On this much-loved public holiday, it has long been a ritual to give family and friends bouquets of this sweet bell-shaped flower, which is considered a lucky charm. (Don’t you love how the French take time to smell the flowers, both figuratively and literally?) The tradition goes back to the sixteenth-century court of King Charles IX, where ladies were gifted a spring of muguet every spring to wish them luck for the new season. The May 1st timing can also be traced back to pagan times, when the Celts celebrated the day as a seasonal turning point, away from winter and towards sunnier times ahead.
If you’re in Paris for May Day, be aware of any marches and demonstrations that might unfold, and stay away if they’re reported to turn unruly. Most shops and museums will be closed, so today is ideally one for celebrating life’s simple pleasures: long lunches on sunny café terraces or picnics with friends in Paris’s fragrant parks. And as you wander around, look out for muguet sellers — on this day, anyone is allowed to sell bouquets of lily of the valley on the streets.
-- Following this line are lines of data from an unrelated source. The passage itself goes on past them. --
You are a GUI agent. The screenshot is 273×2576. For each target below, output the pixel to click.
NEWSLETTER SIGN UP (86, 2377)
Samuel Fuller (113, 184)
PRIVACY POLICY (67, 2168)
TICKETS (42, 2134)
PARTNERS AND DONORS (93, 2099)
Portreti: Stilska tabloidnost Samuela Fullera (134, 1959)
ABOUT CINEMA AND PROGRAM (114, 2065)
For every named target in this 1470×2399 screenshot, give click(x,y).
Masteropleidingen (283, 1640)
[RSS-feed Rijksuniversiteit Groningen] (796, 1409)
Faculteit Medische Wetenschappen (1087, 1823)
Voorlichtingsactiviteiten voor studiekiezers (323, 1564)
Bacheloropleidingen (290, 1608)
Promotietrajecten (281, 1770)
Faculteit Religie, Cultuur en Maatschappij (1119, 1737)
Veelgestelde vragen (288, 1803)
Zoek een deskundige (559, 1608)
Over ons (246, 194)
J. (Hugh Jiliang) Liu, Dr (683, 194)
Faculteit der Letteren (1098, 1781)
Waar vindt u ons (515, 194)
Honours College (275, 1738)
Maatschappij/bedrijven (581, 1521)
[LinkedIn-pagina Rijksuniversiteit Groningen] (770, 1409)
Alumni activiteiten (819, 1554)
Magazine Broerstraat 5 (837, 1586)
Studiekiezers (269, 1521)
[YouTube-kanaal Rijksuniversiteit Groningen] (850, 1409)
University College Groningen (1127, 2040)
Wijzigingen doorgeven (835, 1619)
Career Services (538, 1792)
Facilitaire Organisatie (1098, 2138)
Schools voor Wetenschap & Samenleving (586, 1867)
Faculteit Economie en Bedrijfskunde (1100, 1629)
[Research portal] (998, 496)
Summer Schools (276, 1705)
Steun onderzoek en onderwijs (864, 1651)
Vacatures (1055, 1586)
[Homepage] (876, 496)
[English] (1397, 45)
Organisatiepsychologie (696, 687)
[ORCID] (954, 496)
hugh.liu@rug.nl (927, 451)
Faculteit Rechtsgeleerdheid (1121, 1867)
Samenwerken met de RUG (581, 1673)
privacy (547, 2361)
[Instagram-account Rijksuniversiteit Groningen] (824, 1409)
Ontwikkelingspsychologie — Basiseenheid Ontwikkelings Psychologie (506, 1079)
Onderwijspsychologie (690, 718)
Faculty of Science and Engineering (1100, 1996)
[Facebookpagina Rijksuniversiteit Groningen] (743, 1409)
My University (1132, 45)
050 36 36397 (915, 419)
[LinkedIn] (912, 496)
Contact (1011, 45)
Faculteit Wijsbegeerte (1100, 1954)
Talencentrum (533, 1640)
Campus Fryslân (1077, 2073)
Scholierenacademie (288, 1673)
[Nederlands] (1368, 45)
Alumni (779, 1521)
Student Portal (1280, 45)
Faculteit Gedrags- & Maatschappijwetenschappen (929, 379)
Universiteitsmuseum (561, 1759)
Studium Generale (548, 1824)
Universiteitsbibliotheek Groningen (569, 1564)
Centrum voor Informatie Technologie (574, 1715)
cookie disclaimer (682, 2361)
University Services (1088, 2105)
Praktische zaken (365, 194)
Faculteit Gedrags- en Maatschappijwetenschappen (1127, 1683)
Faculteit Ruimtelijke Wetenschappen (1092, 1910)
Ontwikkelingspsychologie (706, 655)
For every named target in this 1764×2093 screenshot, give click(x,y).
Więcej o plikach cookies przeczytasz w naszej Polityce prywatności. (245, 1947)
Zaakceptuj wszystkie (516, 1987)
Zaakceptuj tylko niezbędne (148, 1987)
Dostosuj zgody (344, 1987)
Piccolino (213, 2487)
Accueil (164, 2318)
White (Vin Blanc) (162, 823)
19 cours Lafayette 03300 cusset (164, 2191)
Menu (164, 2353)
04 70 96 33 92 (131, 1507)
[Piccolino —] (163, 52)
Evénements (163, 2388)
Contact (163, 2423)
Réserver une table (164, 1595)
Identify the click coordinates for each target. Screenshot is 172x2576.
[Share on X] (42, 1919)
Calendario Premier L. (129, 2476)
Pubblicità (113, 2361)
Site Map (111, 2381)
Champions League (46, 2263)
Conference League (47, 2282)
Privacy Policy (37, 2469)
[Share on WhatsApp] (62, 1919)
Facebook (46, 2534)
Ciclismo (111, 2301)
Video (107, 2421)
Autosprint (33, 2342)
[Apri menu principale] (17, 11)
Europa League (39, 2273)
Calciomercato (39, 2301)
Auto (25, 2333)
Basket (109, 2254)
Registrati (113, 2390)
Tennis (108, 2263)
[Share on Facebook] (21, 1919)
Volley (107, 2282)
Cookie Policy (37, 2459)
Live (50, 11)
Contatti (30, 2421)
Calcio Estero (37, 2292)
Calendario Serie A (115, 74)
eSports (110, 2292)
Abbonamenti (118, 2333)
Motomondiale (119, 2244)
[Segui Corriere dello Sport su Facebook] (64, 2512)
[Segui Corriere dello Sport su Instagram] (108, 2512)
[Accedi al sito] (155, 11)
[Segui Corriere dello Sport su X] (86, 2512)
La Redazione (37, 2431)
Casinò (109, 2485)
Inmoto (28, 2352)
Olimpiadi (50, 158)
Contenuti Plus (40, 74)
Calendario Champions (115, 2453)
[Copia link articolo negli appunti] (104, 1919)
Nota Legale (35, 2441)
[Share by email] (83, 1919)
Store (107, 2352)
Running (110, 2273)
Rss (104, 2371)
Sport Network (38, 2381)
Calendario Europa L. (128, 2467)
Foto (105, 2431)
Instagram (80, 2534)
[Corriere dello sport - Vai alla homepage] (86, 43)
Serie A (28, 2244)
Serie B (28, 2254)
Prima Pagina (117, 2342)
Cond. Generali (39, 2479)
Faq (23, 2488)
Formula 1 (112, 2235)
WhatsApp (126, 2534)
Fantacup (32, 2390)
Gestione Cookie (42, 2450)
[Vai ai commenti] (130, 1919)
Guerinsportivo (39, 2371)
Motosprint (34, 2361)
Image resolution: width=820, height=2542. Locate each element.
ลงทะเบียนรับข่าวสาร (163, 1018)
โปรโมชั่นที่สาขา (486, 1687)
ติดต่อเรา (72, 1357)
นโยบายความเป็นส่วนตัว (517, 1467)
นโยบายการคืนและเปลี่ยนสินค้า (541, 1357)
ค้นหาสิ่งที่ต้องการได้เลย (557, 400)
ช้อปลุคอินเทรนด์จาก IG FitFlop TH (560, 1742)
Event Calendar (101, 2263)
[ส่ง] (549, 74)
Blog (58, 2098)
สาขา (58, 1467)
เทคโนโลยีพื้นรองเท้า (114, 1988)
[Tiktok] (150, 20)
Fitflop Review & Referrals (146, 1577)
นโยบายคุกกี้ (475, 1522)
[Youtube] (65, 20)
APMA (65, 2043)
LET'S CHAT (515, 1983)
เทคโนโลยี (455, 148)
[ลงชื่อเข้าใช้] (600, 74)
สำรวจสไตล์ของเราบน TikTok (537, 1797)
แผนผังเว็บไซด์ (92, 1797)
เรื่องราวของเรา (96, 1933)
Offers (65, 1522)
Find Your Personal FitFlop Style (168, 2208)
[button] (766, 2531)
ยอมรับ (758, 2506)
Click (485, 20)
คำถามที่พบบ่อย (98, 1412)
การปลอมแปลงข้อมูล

If you want an olfactory souvenir from today that will last a little longer than the real thing, you can’t go past the classic French fragrance, Christian Dior Diorissimo. Lily of the valley was the designer’s favourite bloom — his florist grew it for him in a greenhouse so that he could pin a sprig to his lapel all year round — and this 1956 tour de force of a perfume is an exquisite ode to the flower, one of the trickiest to recreate in fragrance form because its essence can’t be naturally extracted.
Find Diorissimo at Printemps in the Carrousel du Louvre shopping complex beneath the Louvre, which will be open today. And because there’s nothing like fragrance to invoke memories, liberally spray on your new scent at once, so that every spritz in the future will take you right back to this lovely Parisian day.